In the church, we see the need to understand context particularly when it comes to trying to interpret God’s commands to us. Our reading from Deuteronomy tells us that God’s commands are not to be changed or added to or subtracted in any way, yet in the Gospel we seem to hear Jesus, an observant Jew, saying to put the Law aside. Our reading from James tells us that only those who *act* on their faith are true Christians while Luther’s interpretation of the letters of Paul tell us that we are to rely on *faith alone.* We can only hold these contradictions together if we know the context behind their writing, and each book in our Bible has different ones.

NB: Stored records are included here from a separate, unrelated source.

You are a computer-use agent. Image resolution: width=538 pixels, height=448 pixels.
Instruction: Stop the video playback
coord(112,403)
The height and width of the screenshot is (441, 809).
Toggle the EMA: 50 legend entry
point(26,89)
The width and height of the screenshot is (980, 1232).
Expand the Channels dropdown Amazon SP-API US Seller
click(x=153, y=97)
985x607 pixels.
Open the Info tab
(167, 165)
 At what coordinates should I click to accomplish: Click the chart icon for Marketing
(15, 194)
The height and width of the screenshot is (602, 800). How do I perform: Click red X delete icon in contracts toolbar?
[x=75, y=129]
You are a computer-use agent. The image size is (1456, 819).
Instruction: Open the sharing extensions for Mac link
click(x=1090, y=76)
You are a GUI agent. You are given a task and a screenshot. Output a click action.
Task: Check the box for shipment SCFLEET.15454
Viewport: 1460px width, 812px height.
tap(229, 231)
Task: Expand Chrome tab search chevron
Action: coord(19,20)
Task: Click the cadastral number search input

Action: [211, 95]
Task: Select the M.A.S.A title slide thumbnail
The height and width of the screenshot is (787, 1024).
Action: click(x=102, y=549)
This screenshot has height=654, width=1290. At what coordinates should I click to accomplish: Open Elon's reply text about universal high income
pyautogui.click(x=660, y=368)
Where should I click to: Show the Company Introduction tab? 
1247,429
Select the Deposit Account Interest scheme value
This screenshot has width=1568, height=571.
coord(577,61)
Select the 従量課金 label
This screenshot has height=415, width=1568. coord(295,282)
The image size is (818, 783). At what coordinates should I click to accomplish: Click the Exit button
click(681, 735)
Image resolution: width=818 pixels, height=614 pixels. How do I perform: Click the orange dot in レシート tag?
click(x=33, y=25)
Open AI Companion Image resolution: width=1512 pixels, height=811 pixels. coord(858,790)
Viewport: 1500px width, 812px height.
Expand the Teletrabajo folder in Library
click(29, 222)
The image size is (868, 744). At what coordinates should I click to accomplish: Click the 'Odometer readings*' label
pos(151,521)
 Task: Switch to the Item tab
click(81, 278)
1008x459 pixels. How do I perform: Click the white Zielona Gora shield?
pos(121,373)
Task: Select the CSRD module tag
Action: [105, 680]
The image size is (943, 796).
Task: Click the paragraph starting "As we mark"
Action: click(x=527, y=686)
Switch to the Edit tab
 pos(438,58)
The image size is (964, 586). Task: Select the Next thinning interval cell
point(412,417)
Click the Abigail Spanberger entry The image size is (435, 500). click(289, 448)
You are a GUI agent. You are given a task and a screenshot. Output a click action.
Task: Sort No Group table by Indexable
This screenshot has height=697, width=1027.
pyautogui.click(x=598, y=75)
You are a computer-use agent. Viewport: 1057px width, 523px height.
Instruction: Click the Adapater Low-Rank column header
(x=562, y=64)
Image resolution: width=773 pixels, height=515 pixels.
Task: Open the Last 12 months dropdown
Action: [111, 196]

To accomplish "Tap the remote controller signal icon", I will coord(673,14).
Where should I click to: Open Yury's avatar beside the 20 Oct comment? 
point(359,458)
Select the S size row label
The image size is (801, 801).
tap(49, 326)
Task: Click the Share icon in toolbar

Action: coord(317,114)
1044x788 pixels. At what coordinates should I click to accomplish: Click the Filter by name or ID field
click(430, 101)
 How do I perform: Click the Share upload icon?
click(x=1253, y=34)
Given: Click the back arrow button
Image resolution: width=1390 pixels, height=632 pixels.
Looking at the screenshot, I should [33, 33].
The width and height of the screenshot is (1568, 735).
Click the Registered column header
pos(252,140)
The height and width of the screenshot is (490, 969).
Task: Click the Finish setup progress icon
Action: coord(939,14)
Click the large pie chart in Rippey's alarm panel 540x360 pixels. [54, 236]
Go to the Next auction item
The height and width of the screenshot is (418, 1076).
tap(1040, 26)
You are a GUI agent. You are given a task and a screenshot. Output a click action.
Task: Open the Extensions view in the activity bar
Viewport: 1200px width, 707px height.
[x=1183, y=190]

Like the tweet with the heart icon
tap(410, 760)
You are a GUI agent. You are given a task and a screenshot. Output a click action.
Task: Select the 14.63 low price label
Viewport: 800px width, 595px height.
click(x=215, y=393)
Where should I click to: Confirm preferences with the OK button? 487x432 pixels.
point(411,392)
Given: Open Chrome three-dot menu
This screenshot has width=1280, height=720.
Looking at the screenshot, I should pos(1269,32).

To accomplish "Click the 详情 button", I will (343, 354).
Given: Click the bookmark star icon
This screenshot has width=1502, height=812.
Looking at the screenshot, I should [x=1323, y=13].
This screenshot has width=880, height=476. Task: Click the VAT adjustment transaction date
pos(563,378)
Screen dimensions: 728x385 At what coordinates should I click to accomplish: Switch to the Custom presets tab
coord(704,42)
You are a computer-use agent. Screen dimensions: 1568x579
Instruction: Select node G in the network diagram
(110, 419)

But, you might say, isn’t God the same from day to day, from beginning to end, from now until eternity? Doesn’t that mean that God’s Word is the same no matter what the context? Well, yes, God is the same, in that our God is the Creator, and sent the Redeemer, and comes to us in the Sanctifier. But, our God is also the living God who is in relationship with us. And, as we know from also being living beings who are in relationships, this means that God changes. Our relationships with people changes us. Have you ever had a relationship with someone that, over time, changed some deeply-held opinion you had on a particular issue, whether for good or for bad? We change because we are responsive to those around us, and they change because they are responsive to us. And it’s the same with the living God who is in relationship with us. We change because the Holy Spirit lives in us, and God, too, changes from being in relationship with us. If you believe that prayer has the power to change things, it’s because deep down you believe that God is responsive and God changes. God repented of making humans in Noah’s time, and then God repented of flooding the world. Jesus changed his mind about not sharing the Gospel with the Samaritan woman after she challenged him. There’s a long explanation for why Christians have come to believe that God doesn’t change, which I won’t get into now, but the Scriptures don’t reflect that belief. Scripture tells us that God is living, and shows us that God changes, and most importantly, emphasizes that God responds to our contexts.

Which is why God’s commands to us change. Jesus said it himself when asked about divorce. He said, “Moses gave you this command because of your hard hearts, but I tell you...” Jesus understood that God had given a law through Moses at one time, in one particular context, that God was changing through Jesus at another time, because of a different context. God is responsive to our context. God is responsive to God’s relationship with us.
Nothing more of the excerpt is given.